* _SUPPLIED MATERIAL_

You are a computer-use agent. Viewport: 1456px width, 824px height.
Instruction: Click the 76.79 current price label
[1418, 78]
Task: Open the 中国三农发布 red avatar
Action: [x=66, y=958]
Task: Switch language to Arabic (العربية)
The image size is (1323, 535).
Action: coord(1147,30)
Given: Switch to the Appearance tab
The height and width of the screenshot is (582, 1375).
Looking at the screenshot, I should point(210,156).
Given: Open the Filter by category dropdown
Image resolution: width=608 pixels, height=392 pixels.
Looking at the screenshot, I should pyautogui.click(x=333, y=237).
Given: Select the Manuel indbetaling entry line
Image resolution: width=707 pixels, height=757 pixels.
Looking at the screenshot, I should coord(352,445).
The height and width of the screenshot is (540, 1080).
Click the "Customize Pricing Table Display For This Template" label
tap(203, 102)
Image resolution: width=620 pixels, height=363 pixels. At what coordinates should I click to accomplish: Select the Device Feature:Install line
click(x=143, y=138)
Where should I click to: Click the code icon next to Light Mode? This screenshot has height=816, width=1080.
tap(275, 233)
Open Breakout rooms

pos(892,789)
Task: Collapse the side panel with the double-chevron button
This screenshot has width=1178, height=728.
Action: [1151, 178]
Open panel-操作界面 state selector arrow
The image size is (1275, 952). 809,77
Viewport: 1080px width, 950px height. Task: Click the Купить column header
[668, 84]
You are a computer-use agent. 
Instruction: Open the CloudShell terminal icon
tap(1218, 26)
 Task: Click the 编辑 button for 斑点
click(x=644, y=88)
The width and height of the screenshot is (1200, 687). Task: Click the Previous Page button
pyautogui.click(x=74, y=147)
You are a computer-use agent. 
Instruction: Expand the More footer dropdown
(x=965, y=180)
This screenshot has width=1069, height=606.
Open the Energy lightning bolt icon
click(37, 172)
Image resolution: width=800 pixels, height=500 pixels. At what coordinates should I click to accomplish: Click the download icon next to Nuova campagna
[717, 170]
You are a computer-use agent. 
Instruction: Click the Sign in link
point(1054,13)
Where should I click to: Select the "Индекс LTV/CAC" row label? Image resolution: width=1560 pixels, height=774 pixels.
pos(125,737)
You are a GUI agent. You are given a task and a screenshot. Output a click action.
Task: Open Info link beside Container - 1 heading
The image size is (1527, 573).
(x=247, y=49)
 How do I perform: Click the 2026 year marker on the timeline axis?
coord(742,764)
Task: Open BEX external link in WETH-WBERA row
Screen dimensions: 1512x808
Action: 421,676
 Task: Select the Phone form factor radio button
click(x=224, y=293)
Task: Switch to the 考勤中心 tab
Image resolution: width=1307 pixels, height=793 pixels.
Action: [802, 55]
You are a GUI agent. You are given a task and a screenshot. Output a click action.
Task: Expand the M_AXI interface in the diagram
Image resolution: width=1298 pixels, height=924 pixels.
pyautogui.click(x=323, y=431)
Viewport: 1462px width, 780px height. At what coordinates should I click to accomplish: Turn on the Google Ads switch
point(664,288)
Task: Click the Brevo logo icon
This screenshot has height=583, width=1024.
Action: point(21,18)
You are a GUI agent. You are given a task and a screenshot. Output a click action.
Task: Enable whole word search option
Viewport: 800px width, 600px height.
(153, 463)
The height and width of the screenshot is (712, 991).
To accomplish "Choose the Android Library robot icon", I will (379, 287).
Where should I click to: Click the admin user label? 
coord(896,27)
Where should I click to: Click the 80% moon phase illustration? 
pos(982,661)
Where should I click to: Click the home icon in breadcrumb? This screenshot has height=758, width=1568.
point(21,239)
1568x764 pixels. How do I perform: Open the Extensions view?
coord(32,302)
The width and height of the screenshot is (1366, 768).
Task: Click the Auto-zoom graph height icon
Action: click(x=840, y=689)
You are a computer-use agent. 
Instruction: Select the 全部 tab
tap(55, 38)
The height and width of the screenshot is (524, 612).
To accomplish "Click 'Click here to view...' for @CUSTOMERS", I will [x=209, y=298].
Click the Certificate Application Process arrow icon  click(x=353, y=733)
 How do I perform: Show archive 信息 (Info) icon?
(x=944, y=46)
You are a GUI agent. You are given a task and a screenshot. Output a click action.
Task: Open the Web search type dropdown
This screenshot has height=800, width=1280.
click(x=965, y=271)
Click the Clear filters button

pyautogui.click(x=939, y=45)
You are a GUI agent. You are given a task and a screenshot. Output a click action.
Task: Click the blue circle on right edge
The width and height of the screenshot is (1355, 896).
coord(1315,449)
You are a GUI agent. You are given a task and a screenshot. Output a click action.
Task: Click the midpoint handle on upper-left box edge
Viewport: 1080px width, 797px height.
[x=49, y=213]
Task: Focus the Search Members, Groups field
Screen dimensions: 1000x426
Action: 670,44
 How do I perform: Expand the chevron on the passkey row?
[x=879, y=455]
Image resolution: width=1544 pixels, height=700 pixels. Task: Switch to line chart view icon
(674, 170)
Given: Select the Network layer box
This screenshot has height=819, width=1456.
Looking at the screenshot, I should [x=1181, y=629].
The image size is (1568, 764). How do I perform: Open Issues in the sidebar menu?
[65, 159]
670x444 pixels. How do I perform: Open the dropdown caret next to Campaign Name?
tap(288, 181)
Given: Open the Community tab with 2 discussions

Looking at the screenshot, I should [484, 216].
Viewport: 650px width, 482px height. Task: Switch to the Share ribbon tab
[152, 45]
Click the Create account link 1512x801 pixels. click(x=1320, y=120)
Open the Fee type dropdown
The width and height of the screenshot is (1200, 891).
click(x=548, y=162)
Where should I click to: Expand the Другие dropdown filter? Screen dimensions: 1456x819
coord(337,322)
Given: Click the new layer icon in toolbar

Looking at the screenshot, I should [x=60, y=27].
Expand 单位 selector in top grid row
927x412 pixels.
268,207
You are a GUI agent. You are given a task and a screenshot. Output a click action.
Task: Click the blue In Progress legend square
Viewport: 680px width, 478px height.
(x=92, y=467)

* _TASK OBJECTIVE_
Rewrite all of the material above, replacing "Viewport" with "Window" wherever it occurs and leaving everything else unchanged.

* _WRITTEN RESPONSE_
You are a computer-use agent. Window: 1456px width, 824px height.
Instruction: Click the 76.79 current price label
[1418, 78]
Task: Open the 中国三农发布 red avatar
Action: [x=66, y=958]
Task: Switch language to Arabic (العربية)
The image size is (1323, 535).
Action: coord(1147,30)
Given: Switch to the Appearance tab
The height and width of the screenshot is (582, 1375).
Looking at the screenshot, I should point(210,156).
Given: Open the Filter by category dropdown
Image resolution: width=608 pixels, height=392 pixels.
Looking at the screenshot, I should pyautogui.click(x=333, y=237).
Given: Select the Manuel indbetaling entry line
Image resolution: width=707 pixels, height=757 pixels.
Looking at the screenshot, I should coord(352,445).
The height and width of the screenshot is (540, 1080).
Click the "Customize Pricing Table Display For This Template" label
tap(203, 102)
Image resolution: width=620 pixels, height=363 pixels. At what coordinates should I click to accomplish: Select the Device Feature:Install line
click(x=143, y=138)
Where should I click to: Click the code icon next to Light Mode? This screenshot has height=816, width=1080.
tap(275, 233)
Open Breakout rooms

pos(892,789)
Task: Collapse the side panel with the double-chevron button
This screenshot has width=1178, height=728.
Action: [1151, 178]
Open panel-操作界面 state selector arrow
The image size is (1275, 952). 809,77
Window: 1080px width, 950px height. Task: Click the Купить column header
[668, 84]
You are a computer-use agent. 
Instruction: Open the CloudShell terminal icon
tap(1218, 26)
 Task: Click the 编辑 button for 斑点
click(x=644, y=88)
The width and height of the screenshot is (1200, 687). Task: Click the Previous Page button
pyautogui.click(x=74, y=147)
You are a computer-use agent. 
Instruction: Expand the More footer dropdown
(x=965, y=180)
This screenshot has width=1069, height=606.
Open the Energy lightning bolt icon
click(37, 172)
Image resolution: width=800 pixels, height=500 pixels. At what coordinates should I click to accomplish: Click the download icon next to Nuova campagna
[717, 170]
You are a computer-use agent. 
Instruction: Click the Sign in link
point(1054,13)
Where should I click to: Select the "Индекс LTV/CAC" row label? Image resolution: width=1560 pixels, height=774 pixels.
pos(125,737)
You are a GUI agent. You are given a task and a screenshot. Output a click action.
Task: Open Info link beside Container - 1 heading
The image size is (1527, 573).
(x=247, y=49)
 How do I perform: Click the 2026 year marker on the timeline axis?
coord(742,764)
Task: Open BEX external link in WETH-WBERA row
Screen dimensions: 1512x808
Action: 421,676
 Task: Select the Phone form factor radio button
click(x=224, y=293)
Task: Switch to the 考勤中心 tab
Image resolution: width=1307 pixels, height=793 pixels.
Action: [802, 55]
You are a GUI agent. You are given a task and a screenshot. Output a click action.
Task: Expand the M_AXI interface in the diagram
Image resolution: width=1298 pixels, height=924 pixels.
pyautogui.click(x=323, y=431)
Window: 1462px width, 780px height. At what coordinates should I click to accomplish: Turn on the Google Ads switch
point(664,288)
Task: Click the Brevo logo icon
This screenshot has height=583, width=1024.
Action: point(21,18)
You are a GUI agent. You are given a task and a screenshot. Output a click action.
Task: Enable whole word search option
Window: 800px width, 600px height.
(153, 463)
The height and width of the screenshot is (712, 991).
To accomplish "Choose the Android Library robot icon", I will (379, 287).
Where should I click to: Click the admin user label? 
coord(896,27)
Where should I click to: Click the 80% moon phase illustration? 
pos(982,661)
Where should I click to: Click the home icon in breadcrumb? This screenshot has height=758, width=1568.
point(21,239)
1568x764 pixels. How do I perform: Open the Extensions view?
coord(32,302)
The width and height of the screenshot is (1366, 768).
Task: Click the Auto-zoom graph height icon
Action: click(x=840, y=689)
You are a computer-use agent. 
Instruction: Select the 全部 tab
tap(55, 38)
The height and width of the screenshot is (524, 612).
To accomplish "Click 'Click here to view...' for @CUSTOMERS", I will [x=209, y=298].
Click the Certificate Application Process arrow icon  click(x=353, y=733)
 How do I perform: Show archive 信息 (Info) icon?
(x=944, y=46)
You are a GUI agent. You are given a task and a screenshot. Output a click action.
Task: Open the Web search type dropdown
This screenshot has height=800, width=1280.
click(x=965, y=271)
Click the Clear filters button

pyautogui.click(x=939, y=45)
You are a GUI agent. You are given a task and a screenshot. Output a click action.
Task: Click the blue circle on right edge
The width and height of the screenshot is (1355, 896).
coord(1315,449)
You are a GUI agent. You are given a task and a screenshot. Output a click action.
Task: Click the midpoint handle on upper-left box edge
Window: 1080px width, 797px height.
[x=49, y=213]
Task: Focus the Search Members, Groups field
Screen dimensions: 1000x426
Action: 670,44
 How do I perform: Expand the chevron on the passkey row?
[x=879, y=455]
Image resolution: width=1544 pixels, height=700 pixels. Task: Switch to line chart view icon
(674, 170)
Given: Select the Network layer box
This screenshot has height=819, width=1456.
Looking at the screenshot, I should [x=1181, y=629].
The image size is (1568, 764). How do I perform: Open Issues in the sidebar menu?
[65, 159]
670x444 pixels. How do I perform: Open the dropdown caret next to Campaign Name?
tap(288, 181)
Given: Open the Community tab with 2 discussions

Looking at the screenshot, I should [484, 216].
Window: 650px width, 482px height. Task: Switch to the Share ribbon tab
[152, 45]
Click the Create account link 1512x801 pixels. click(x=1320, y=120)
Open the Fee type dropdown
The width and height of the screenshot is (1200, 891).
click(x=548, y=162)
Where should I click to: Expand the Другие dropdown filter? Screen dimensions: 1456x819
coord(337,322)
Given: Click the new layer icon in toolbar

Looking at the screenshot, I should [x=60, y=27].
Expand 单位 selector in top grid row
927x412 pixels.
268,207
You are a GUI agent. You are given a task and a screenshot. Output a click action.
Task: Click the blue In Progress legend square
Window: 680px width, 478px height.
(x=92, y=467)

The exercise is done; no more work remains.